> Tasks
- 1) Can you rewrite the market report from "The Toronto stock" up to and including "cents to $23.85.", replacing "Cameco" with "Cameco Corp."?
- 2) How would this sentence from the market report read in Spanish: "Such deflation can hurt an economy as consumers delay purchases and businesses postpone investment."?

━━━ Text for analysis ━━━

The Toronto stock market started the final day of January trading deep in the red amid worries about European deflation and emerging markets.
The S&P/TSX composite index dropped 133.77 points to 13,601.51 amid a major acquisition in the energy sector. Uranium miner Cameco is selling its share of the Bruce Power nuclear partnership in southwestern Ontario to Borealis Infrastructure for $450-million. Cameco shares were down 73 cents to $23.85.
The Canadian dollar was down 0.34 of a cent to 89.22 cents (U.S.) after Statistics Canada reported that gross domestic product grew by 0.2 per cent during November, down from a 0.3 per cent rise in October.
U.S. indexes tumbled with the Dow Jones industrials down 222.4 points to 15,626.21, the Nasdaq fell 42.97 points to 4,080.16 and the S&P 500 index lost 21.55 points to 1,772.64.
Eurostat, the EU’s statistics office, reported that inflation in the euro zone fell to 0.7 per cent in the year to January from 0.8 per cent the previous month.
The data raised worries that the euro zone could slip into a situation where prices are actually falling. Such deflation can hurt an economy as consumers delay purchases and businesses postpone investment.

━━━ Information provided ━━━

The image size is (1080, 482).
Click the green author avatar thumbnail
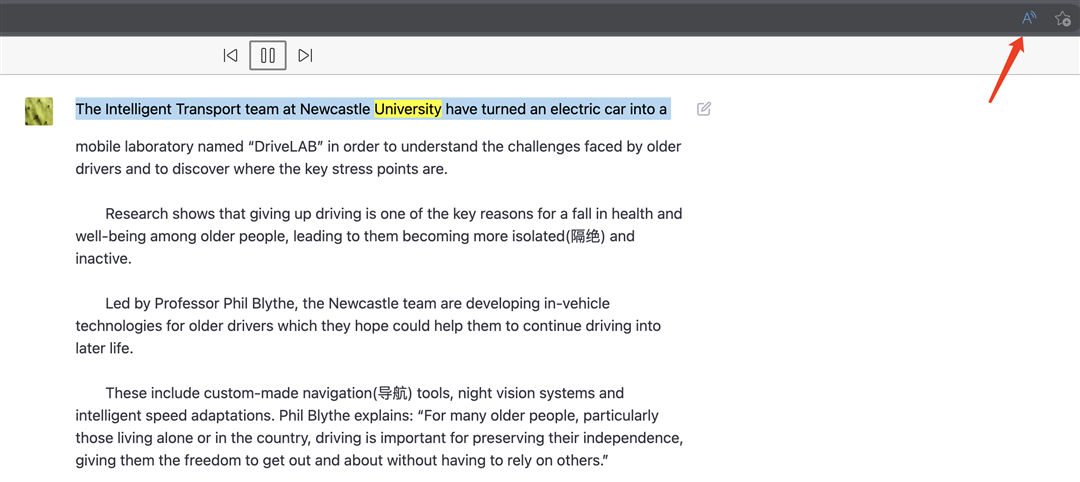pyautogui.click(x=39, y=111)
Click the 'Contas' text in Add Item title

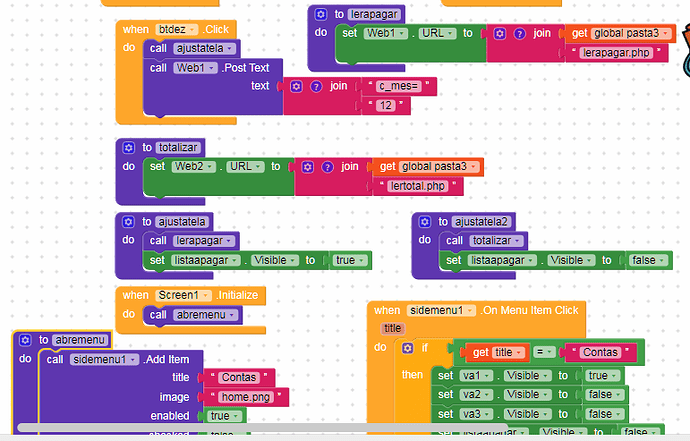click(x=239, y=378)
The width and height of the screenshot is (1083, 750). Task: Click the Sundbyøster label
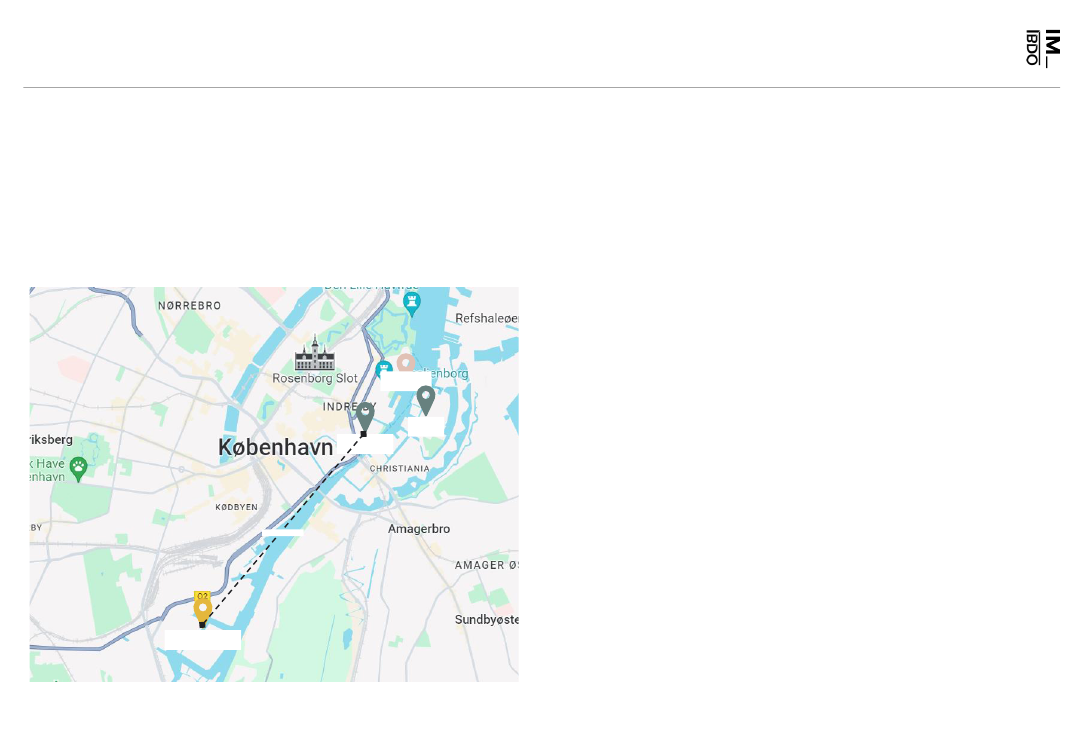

━━━

> Answers for the exercise
- 1)
The Toronto stock market started the final day of January trading deep in the red amid worries about European deflation and emerging markets.
The S&P/TSX composite index dropped 133.77 points to 13,601.51 amid a major acquisition in the energy sector. Uranium miner Cameco Corp. is selling its share of the Bruce Power nuclear partnership in southwestern Ontario to Borealis Infrastructure for $450-million. Cameco Corp. shares were down 73 cents to $23.85.

- 2) Una deflación así puede perjudicar a una economía, ya que los consumidores aplazan sus compras y las empresas posponen sus inversiones.